Depression, suicidal ideation, and knowledge of suicidal behavior among Chinese university freshman
Yirong Chen (Quanzhou Normal University, Central China Normal University, and Quanzhou College of Technology), Yongle Kang (Chinese Academy of Sciences and University of Chinese Academy of Sciences), and Yongle Lin (Quanzhou Normal University), 2017, 45(8), 13751384

“Depression,” “psychological disorder,” these words attract significant attention in society, and people are now more aware of their psychological health state rather than just their physical health. However, psychological disorders appear not only after big life events like an unsuccessful career, relationship failure, or financial pressure, but can also start in the early stages of adulthood. I was very interested to see that this article on depression and suicidal ideation was undertaken among Chinese university freshman at this stage of adulthood.

Chen, Kang, and Lin stated that suicide is the primary cause of death among people aged from 15 to 34 years in China, and that nearly 90% of those who commit suicide were previously diagnosed with a metal health disorder. These numbers increase the importance of how to address and resolve the current situation of suicide in China, and also raise the question of how we can better prepare students entering university to deal with the coming difficulties and pressures in their lives. In order to accomplish this, it is crucial to understand the relationship between depression and suicidal ideation, and the role knowledge of suicidal behavior plays in this relationship. 

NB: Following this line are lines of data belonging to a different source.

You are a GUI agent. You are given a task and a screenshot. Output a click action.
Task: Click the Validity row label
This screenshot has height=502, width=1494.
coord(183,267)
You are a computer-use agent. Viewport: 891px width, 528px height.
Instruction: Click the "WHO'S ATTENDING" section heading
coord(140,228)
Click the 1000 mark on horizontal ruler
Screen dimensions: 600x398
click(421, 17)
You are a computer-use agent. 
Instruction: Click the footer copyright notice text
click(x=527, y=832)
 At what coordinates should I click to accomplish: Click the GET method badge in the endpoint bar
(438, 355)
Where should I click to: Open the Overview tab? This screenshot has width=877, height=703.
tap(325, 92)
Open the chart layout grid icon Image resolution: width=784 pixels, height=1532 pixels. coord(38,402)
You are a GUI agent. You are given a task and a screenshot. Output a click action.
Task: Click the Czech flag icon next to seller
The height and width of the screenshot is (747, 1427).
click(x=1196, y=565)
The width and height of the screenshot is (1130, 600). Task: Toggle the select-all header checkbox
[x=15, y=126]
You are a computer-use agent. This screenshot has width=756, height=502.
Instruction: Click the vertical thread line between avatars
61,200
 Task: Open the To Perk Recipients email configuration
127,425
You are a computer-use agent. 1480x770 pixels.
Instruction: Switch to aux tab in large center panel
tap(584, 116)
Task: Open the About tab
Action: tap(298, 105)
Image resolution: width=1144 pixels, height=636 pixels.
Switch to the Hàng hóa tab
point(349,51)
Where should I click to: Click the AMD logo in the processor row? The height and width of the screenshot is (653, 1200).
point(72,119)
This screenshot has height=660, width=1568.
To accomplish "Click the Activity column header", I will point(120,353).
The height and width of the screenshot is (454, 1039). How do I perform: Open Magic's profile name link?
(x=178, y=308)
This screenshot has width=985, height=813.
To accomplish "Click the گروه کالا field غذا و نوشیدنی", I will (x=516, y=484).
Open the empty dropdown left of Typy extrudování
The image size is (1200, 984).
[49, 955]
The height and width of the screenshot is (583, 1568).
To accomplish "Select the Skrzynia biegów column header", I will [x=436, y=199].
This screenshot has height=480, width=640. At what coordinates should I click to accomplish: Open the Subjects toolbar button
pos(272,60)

The authors sampled 1,150 participants who were full-time freshmen at two universities in China. Three measures were used in the research: depression, suicidal ideation, and knowledge of suicidal behavior. The results showed depression was positively correlated with suicidal ideation, and both depression and suicidal ideation were negatively correlated with knowledge of suicidal behavior. It was also pointed out that Chinese university freshmen having a high level of knowledge of suicidal behavior may buffer suicidal ideation even when the freshmen have symptoms of depression. It was indicated that with appropriate education and adequate knowledge, people who suffer from depression would be less likely to commit suicide.

I think the results above are very useful in order to decrease the occurrence of suicide ideation. Personally speaking, I view depression as being like cancer, and think it is never too early to be diagnosed and take action, rather than leaving it too late.